***** Data excerpts *****

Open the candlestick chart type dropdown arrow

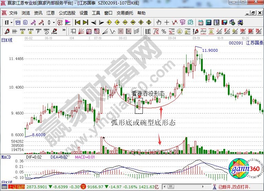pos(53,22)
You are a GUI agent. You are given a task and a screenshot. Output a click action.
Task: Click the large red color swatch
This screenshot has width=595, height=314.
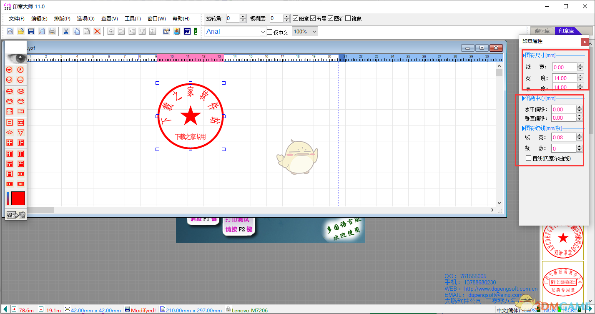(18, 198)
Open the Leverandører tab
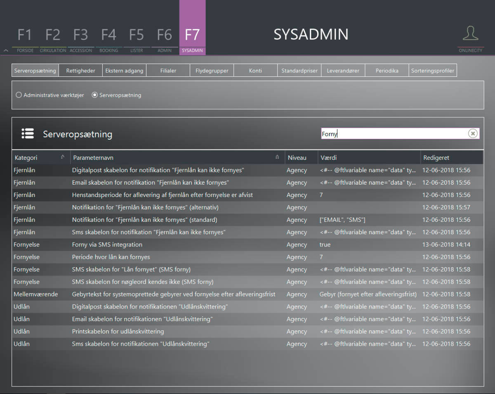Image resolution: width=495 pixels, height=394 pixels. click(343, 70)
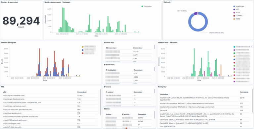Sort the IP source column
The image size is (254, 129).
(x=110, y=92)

*****

> Required work
Set down every record word for word and leave out the pictures.

> Result of this exercise
Open the candlestick chart type dropdown arrow

pos(53,22)
You are a GUI agent. You are given a task and a screenshot. Output a click action.
Task: Click the large red color swatch
This screenshot has width=595, height=314.
(18, 198)
Open the Leverandører tab
Image resolution: width=495 pixels, height=394 pixels. click(343, 70)
Sort the IP source column
The image size is (254, 129).
(x=110, y=92)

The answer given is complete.